Deux éléments caractérisent le système d'avant 2015 : l'État saoudien est fondé sur le partenariat entre une élite politique de princes qui gouvernent, et le clergé wahhabite qui contrôle la société et définit les normes à partir d'une interprétation du religieux. Ce n'est pas une théocratie, car le clergé ne gouverne pas. Un pacte répartit les tâches entre ces deux élites, chacune respectant l'autonomie de l'autre. Ce fonctionnement explique certaines contradictions apparentes entre un islam ultra fondamentaliste et les excellentes relations avec les États-Unis depuis 1945. La police religieuse, ou « Commission pour la promotion de la vertu et la répression du vice », est le bras armé du clergé pour l'application de la norme socio-religieuse dans la société. Ce système, construit en 1944, a perduré jusqu'en 2015.
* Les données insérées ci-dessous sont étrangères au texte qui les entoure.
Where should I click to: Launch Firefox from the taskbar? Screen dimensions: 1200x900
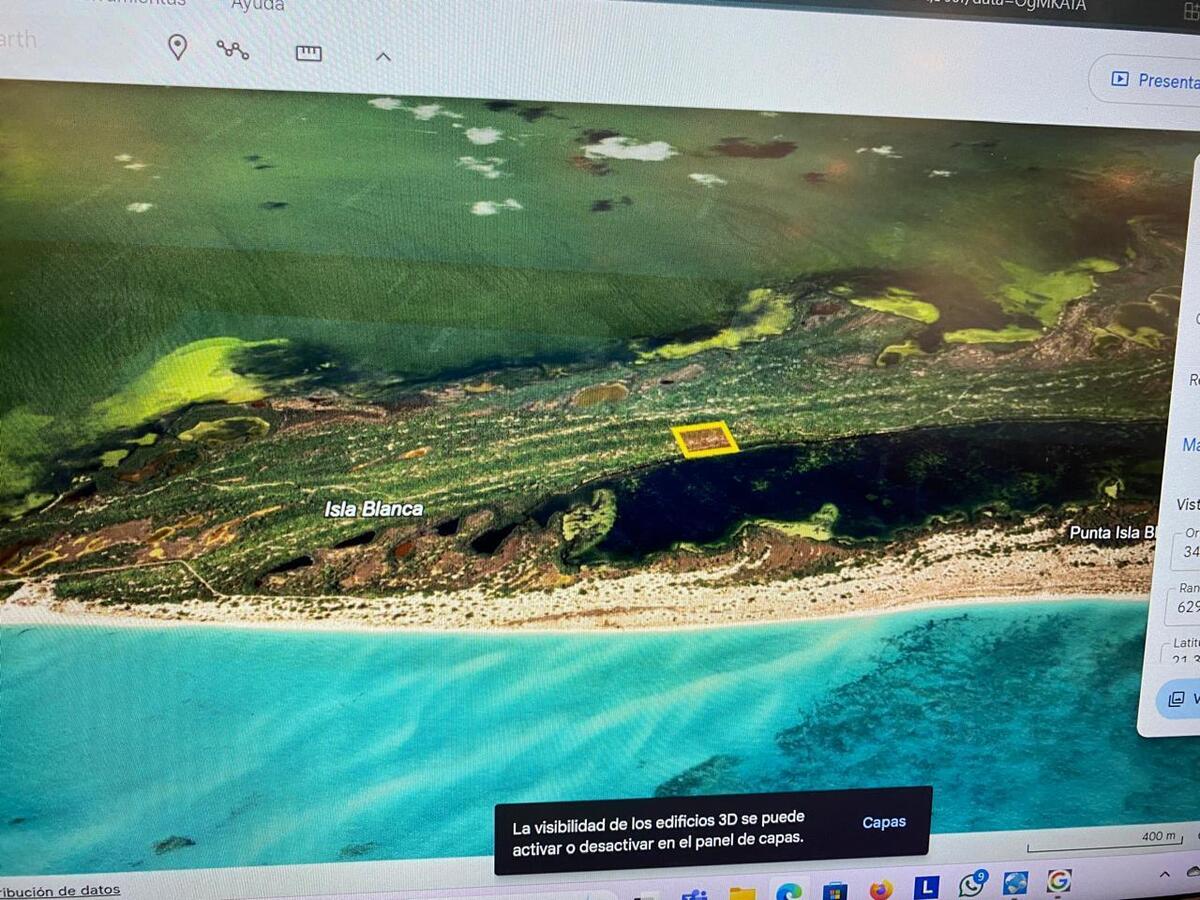point(880,889)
À partir des années 1960 et 1970, la montée de religieux politisés, « islamistes », très populaires - certains ont quasiment 20 millions de followers ! - a remis en cause la séparation des deux domaines. Cette nouvelle classe de clercs politisés dans les universités puis sur les réseaux sociaux se distingue des clercs officiels. Leur discours est divers : certains sont plus radicaux que les clercs officiels, d'autres sont plus modérés, et ont demandé des réformes après le printemps arabe. Cela reflète la diversité de l'islam politique, d'Ennahdha à l'État islamique... Le pouvoir local cherche à les amadouer, mais est parfois répressif. Certains sont emprisonnés, d'autres continuent à critiquer le régime au travers de leur compte Twitter.
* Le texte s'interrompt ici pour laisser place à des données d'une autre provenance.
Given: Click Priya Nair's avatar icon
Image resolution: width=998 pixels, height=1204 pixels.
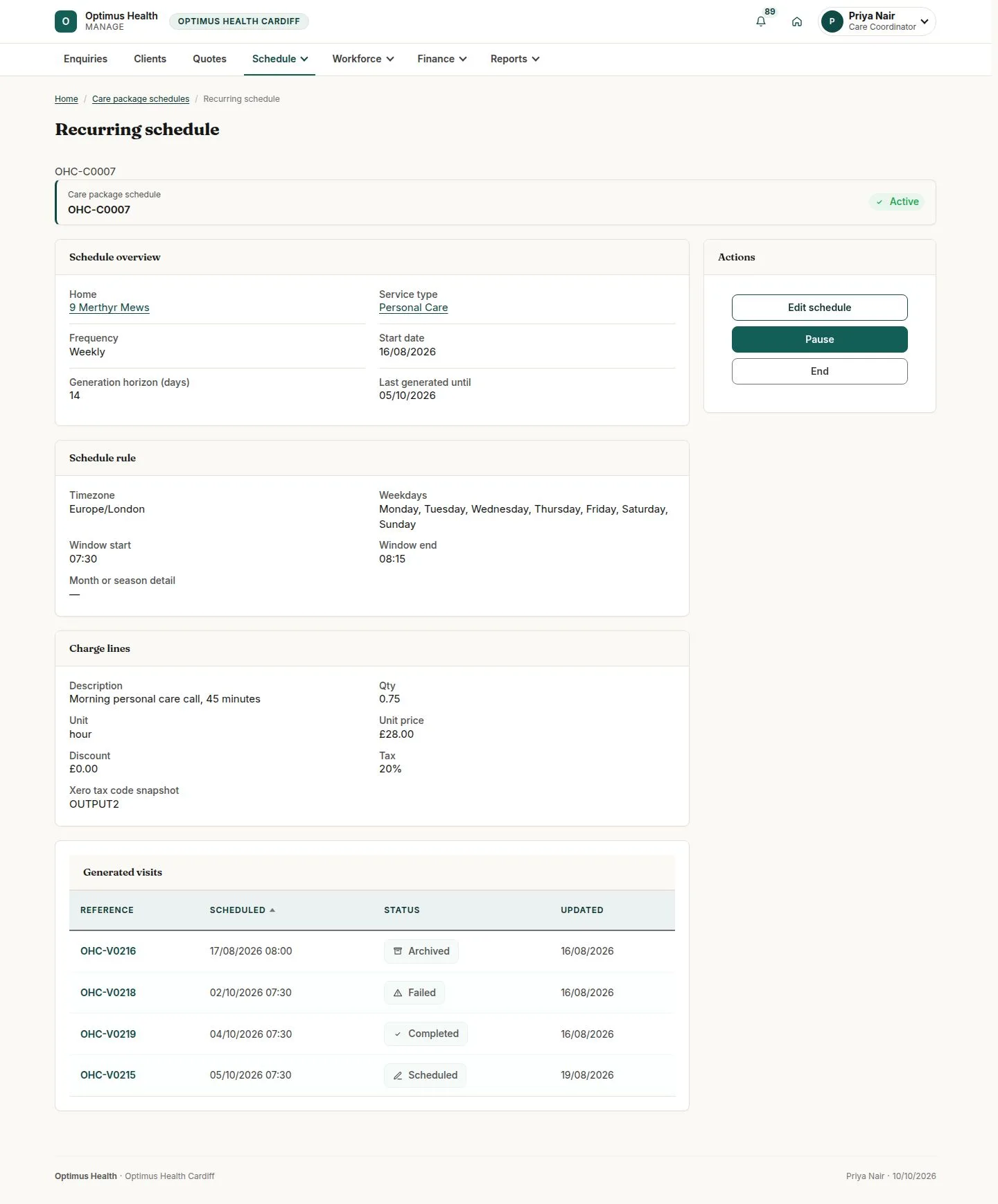Looking at the screenshot, I should coord(832,21).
Depuis 2015, il y a eu une volonté profonde de remise en cause du pacte entre la famille royale et le clergé. En 2016, la décision, sous-estimée à l'époque, de retirer à la police religieuse la possibilité de procéder à des arrestations, coupe ce bras armé du clergé : elle ne peut plus appliquer de coercition ni faire la norme et se borne à donner des conseils dans les malls.

En 2017, MBS crée une Autorité suprême du divertissement, organisant des concerts - alors que la musique est considérée comme diabolique par les oulémas wahhabites. La future autorisation des femmes à conduire va à l'encontre du clergé wahhabite. Le politique définit désormais la norme religieuse et reprend le contrôle de la société. Une fatwa religieuse du Conseil des oulémas valide chaque décision politique, mais ce dernier est devenu une simple chambre d'enregistrement, qui donne son imprimatur à la manière du grand Moufti de l'université Al Azhar en Égypte.
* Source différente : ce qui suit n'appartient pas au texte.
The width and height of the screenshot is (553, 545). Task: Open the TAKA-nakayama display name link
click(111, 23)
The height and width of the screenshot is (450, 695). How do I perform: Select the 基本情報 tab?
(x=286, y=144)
Mohammed ben Salmane est en train de réformer le clergé, en nommant de jeunes responsables, dont un à la tête de la Ligue islamique mondiale. Ils ont une rhétorique bien plus ouverte, plus jeune, plus malléable politiquement - ils vantent les actions du prince - et souvent plus modérée. Mais jusqu'à quel point peut-il réformer le clergé par le haut ? La culture religieuse reste très conservatrice au sein du clergé. La période actuelle est révolutionnaire à l'échelle historique du royaume.